人と生まれても、いのちを比較的に「ないがしろ」にされているグループの人たちがいる。それは開発途上国に貧しく生まれた若い人たちだ。若い男女とは10歳から24歳までの年齢層で、世界に約18億人いる。この人たちは平均1日¥150前後で生活することを強いられ、そのうち1億人は学校にも行かしてもらえない。理由は「貧困」だからだ。国連事務総長の最近の報告によれば、「2010年末には7510万人の若者が雇用されておらず、雇用されていても1億5200万人は給料が低く危険な仕事についている・・・2000~09年には、後発開発途上国に住む20~24歳の女性の31%が18歳以前に出産している・・・毎日15~24歳の3000人がHIVに新規感染している。多くの思春期の少女や若い女性は性的な暴力や虐待に曝されている・・・アフリカでは1億~1.4億人が女性性器削除を受けている」とのことである。当然、少女の人身売買や児童婚も数限りなく見られる。

 元気に満ち溢れてはいるが、読み書きが碌に出来ず、定職もなく、毎日ブラブラしている若者たちが町にあふれ、集まって、興奮を求めるとなれば何がおこるであろうか想像するに難くない。そこに見られるのは社会不安であり、往々にして部族間の抗争であり、この様な若者を利用しようとする様々なグループである。そして、必然的に危険に曝されるのは同年代の女性たちである。そして彼らのいのちがいとも簡単に消えていく。多くの途上国の政情が不安であり、世界に争いが絶えないのも「むべなるかな」である。

 世界人口の1/4に当たる若者たちが年齢に応じて学校に行くことができ、世の中の秩序を守ることを覚え、まともな職に就くことができ、その上自分たちやまわりの人たちのいのちを大切にすることを学べば、世界は確実に平和に向かって行く。そのため、国際社会は事あるごとに、若者に教育を、職を、リプロダクティブ・ヘルスをと決議している。でも、現実は決して途上国の若者のたちにとって生易しいものではない。彼らが聞くのは常にスローガンであり、見るのは厳しい現実である。そして、政治家の不作為や私たちの無関心が彼らの信頼感を損ね、いのちを粗末なものとしている。

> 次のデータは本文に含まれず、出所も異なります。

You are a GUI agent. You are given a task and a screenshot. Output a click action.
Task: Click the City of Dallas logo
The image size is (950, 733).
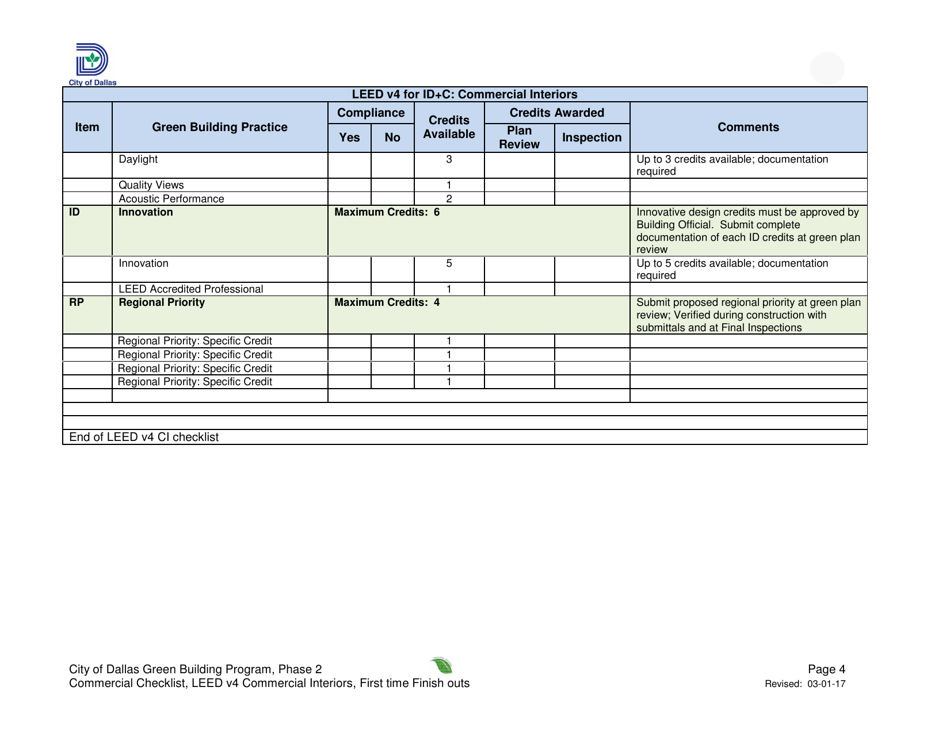tap(89, 60)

 国際社会は、MDGsの目標実現に向けてそれなりの努力を重ね、ある程度の成果を見せている。だが、私たちの努力は満足ということからは程遠い。彼らにとって必要なのは、1)正しいリプロダクティブ・ヘルスの情報であり、必要とするサービスの入手である。2)いのちを育み、健康に生活するための食料と情報の入手である。3)世の為に貢献する若人を育成する教育であり、職業訓練である。そして、4)男女を問わず、お互いに助け合い、慈しみ合うと言う精神構造である。これは、現在の国際社会の支援のあり方ではたやすいことではないが、やりようによっては効果を上げることが出来る。それは、先進国の若人たちを動員して、ピアー・エジュケーション(若者同士の相互啓発・支援)や人間開発プロジェクトを積極的に導入することだ。日本の「青年海外協力隊」やアメリカの「平和部隊」はその先駆けとなり得るし、様々な民間組織も途上国の需要に応えるプロジェクトを支援出来る。世銀や国連諸機関、先進諸国の政府が民間組織と手をつなげば、必要な資金、技術を提供できるし、お互いの長所を生かして、途上国の問題解消や政情安定にも寄与できる。そして世界が少しずつ平和に向かう。これはやれば出来ることである。

 各国の若者を動員して、正しい食べ方や生き方の勉強をさせればHIVや他の感染症に対して有効な対処ができる、教育の普及を図ることで児童婚や女児の虐待を減少させることが出来るし、女性に対する不平等や不当な扱いを減らして行くことが出来る。更に、教育は若者たちを社会の有用な人物に育てることができる。要は、こういうお手伝いが出来る人たちが「手を伸ばす」のか伸ばさないかにかかっているのだ。世界で不遇をかこっている若者に充実した人生を送らせ、世界の将来を明るいものにするのか、それとも、今の逼塞した状態に放置しておくのか、全て私たちの考え方や地球の将来にどう対処するのかという決意が重要なカギを握っているのだ。

 さあ、私たちは何をすれば良いのだろう? 今まで通り、自分のことだけ考えていれば良いのか、それとも、皆で世界の将来を明るいものにするために一歩踏み出すのか、この辺で決めなければならない。日本の若者が立ち上がり、世界平和の魁となることを願うのみである。